> [Work item] Which lines of the entries contain the word "logo"? Please list them.

> [Data extracts]
====================

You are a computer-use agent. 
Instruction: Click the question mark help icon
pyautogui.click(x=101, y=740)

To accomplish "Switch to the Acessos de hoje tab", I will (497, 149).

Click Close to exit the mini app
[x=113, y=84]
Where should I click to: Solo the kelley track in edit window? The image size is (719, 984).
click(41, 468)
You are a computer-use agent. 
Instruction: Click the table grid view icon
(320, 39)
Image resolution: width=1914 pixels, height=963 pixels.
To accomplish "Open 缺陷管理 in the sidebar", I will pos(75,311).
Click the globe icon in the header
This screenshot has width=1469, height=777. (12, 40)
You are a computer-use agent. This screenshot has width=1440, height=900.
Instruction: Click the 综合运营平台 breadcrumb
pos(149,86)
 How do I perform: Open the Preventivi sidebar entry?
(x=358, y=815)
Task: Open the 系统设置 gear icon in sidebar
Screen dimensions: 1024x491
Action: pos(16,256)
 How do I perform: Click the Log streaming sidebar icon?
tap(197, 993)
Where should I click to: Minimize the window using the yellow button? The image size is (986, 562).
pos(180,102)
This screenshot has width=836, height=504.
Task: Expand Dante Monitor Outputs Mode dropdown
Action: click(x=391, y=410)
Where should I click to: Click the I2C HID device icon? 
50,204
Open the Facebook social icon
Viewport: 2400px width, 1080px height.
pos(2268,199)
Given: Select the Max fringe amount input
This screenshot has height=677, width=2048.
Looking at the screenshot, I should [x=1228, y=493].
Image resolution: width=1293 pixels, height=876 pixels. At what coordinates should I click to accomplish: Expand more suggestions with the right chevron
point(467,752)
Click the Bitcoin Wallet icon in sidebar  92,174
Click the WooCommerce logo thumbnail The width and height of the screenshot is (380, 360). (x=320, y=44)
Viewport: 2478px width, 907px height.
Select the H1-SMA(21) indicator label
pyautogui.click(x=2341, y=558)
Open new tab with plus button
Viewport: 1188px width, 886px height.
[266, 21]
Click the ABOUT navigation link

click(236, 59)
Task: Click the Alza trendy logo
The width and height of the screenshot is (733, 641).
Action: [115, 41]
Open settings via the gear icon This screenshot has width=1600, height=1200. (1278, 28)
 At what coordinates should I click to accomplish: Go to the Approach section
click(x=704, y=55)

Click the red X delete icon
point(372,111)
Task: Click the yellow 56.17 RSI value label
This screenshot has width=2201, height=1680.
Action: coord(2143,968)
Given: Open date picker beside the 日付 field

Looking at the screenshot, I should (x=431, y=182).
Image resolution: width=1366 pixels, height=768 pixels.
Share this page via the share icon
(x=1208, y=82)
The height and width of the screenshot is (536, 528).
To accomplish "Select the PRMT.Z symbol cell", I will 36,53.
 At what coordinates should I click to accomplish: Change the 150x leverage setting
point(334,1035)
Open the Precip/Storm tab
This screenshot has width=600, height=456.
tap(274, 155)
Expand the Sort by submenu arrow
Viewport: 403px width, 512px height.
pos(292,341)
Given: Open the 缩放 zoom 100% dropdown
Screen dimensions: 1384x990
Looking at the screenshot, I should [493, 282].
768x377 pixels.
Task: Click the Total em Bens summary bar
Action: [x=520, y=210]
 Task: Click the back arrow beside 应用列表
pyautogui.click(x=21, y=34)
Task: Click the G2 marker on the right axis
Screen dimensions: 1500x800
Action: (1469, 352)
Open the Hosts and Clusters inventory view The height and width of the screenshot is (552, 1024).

====================

> [Task answer]
Click the WooCommerce logo thumbnail The width and height of the screenshot is (380, 360). (x=320, y=44)
Task: Click the Alza trendy logo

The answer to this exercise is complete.